Path: utzoo!utgpu!jarvis.csri.toronto.edu!rutgers!gatech!purdue!decwrl!shelby!unix!hplabs!hpfcdc!hpldola!hp-lsd!col!bdale
From: bdale@col.hp.com (Bdale Garbee)
Newsgroups: comp.sys.hp
Subject: Re: Experience sought with large HP 9000 clusters
Message-ID: <2220005@col.hp.com>
Date: 27 Jun 89 00:13:59 GMT
References: <3517@cps3xx.UUCP>
Organization: HP Colorado Springs Division
Lines: 65

>I would like to hear from anyone who has done this sort of thing
>with this number of machines.

We have several clusters with a lot of machines on them, where "a lot" is
defined as 16 or so.  I'll try to comment a bit.  Please recognize that I
am speaking from personal experience, not as a representative of HP... I write
instrument firmware for a living...

>The cluster servers will be 9000/360's with 12mb of memory and a fast
>and a slow SCSI interface. 

Not bad.  We tend to gravitate towards 350's and 370's as servers because of
a perception that the split bus architecture allows more DMA throughput to
I/O devices than on the 360.  Perhaps someone more authoritative will comment
on whether this is true or not.  We always configure servers with ECC RAM.
Even though it costs more, and parity errors are scarce, when one does happen
on the server the whole cluster is toast until it reboots.  They are rare
enough, that in your environment this may be a don't care.  Here, it's a
nightmare... emulator setups and such can be costly to reload/restart in terms
of engineering time.  We typically run 8meg of parity ram in clients, 16meg
for ME's and chip designers where the applications are large and hairy.  

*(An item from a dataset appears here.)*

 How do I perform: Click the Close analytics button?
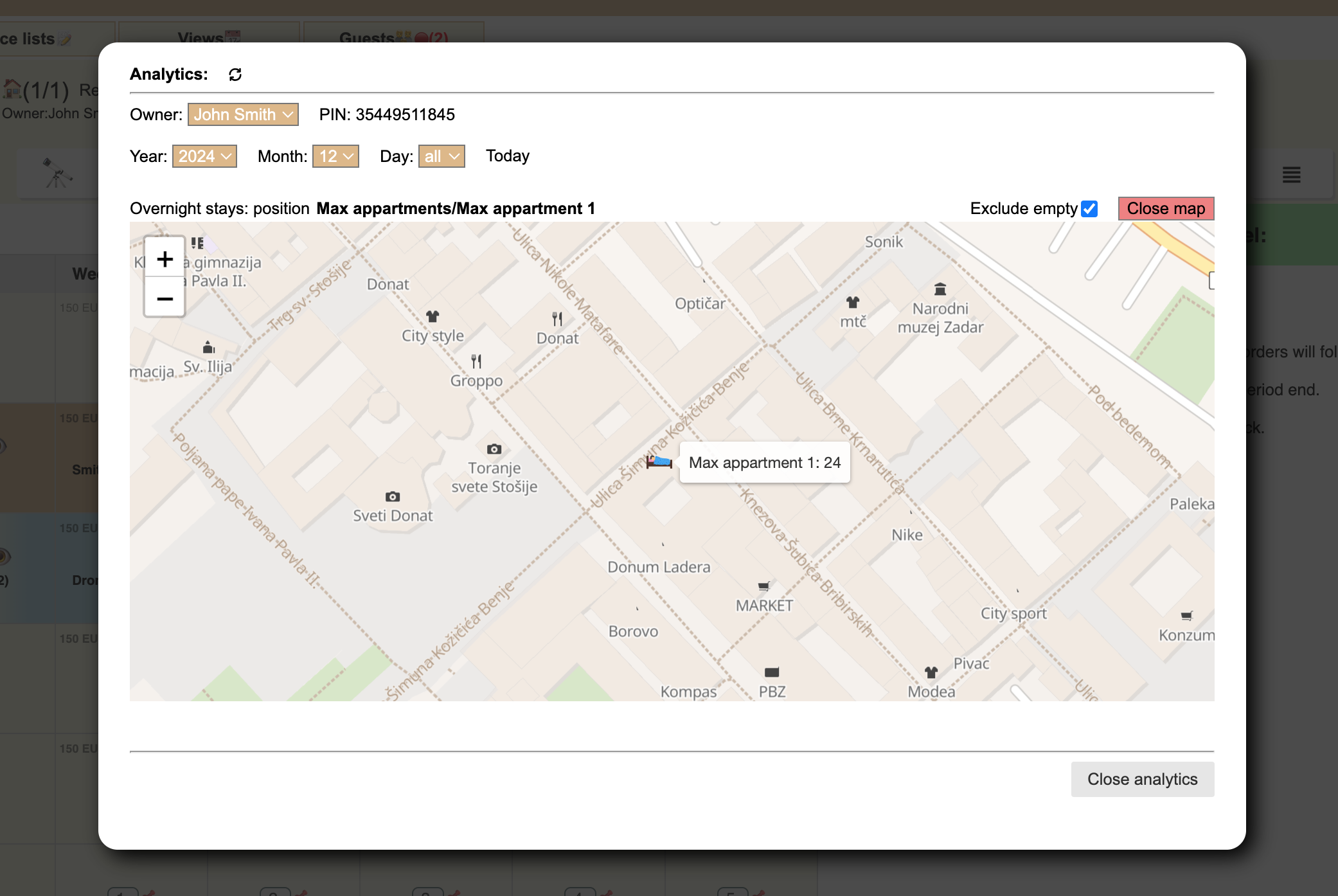pos(1142,779)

>The cnodes will mostly be 9000/340's with 8mb of memory and a 150mb HP7958B
>disk on the HPIB interface. The cnodes will all be configured for local swap.

Tasty!  We run a mix of 320/350/360 clients.  The 320's are slow, everything
else seems more than ok.

>Is this a reasonable number of cnodes per cluster? 

It'll work.  Your expectations for disk performance may be much different
from ours, depending largely on the relationship between time spent compiling
and time spent sitting in an editor, or sitting in frame, or something else
that isn't I/O intensive.  We tend to limit ourselves to 16 seats per cluster,
with *nothing* running on the server except Sendmail, etc.  As long as the
load stays below 1 on the server, all seems quite pleasant.  You for sure
should configure your lan with a bridge per cluster, the server and clients
on their own thin strand... you should be ok.  And if you're not, come back
later and add another server or two, and move clients around.  120 clients on
a single strand is a bad idea.

>Has anyone experienced problems running out of process ids in a large cluster?

Not the way you mean.  We typically up the nproc and maxuprc (I think) params
in the client kernels to allow more processes than the default, since we used
to bang heads running X11 and lots of windows.  The defaults may be more
rational now, I don't know.  The global process number space seems to be large
enough, at least for our clusters.  Never had a problem...

>Does anyone have a workaround for the inability to put spooled devices, e.g.,
>printers, on cnodes? 

Sure.  Use a named pipe.  On the client, set up an inittab entry to cat stuff
from the named pipe to the physical device, on the server tell the spooler to
use the named pipe.  This is explicitly not supported, but local experience is
that it works ok... I forget who suggested this to me originally...  It should
also be possible to un-CDF /usr/lib/lpsched.  Easiest would be to go to the
server and cd to /usr/lib/lpsched+, then move remoteroot out of the way and
link it to localroot, which would allow the scheduler to run on the clients as
well.  Naming all of the printers differently within a cluster should handle
all of the possible conflicts... but I like the named pipe solution better
because you aren't dorking with something an OS update will break, and there's
only one copy of the scheduler to lose sleep over.

Bdale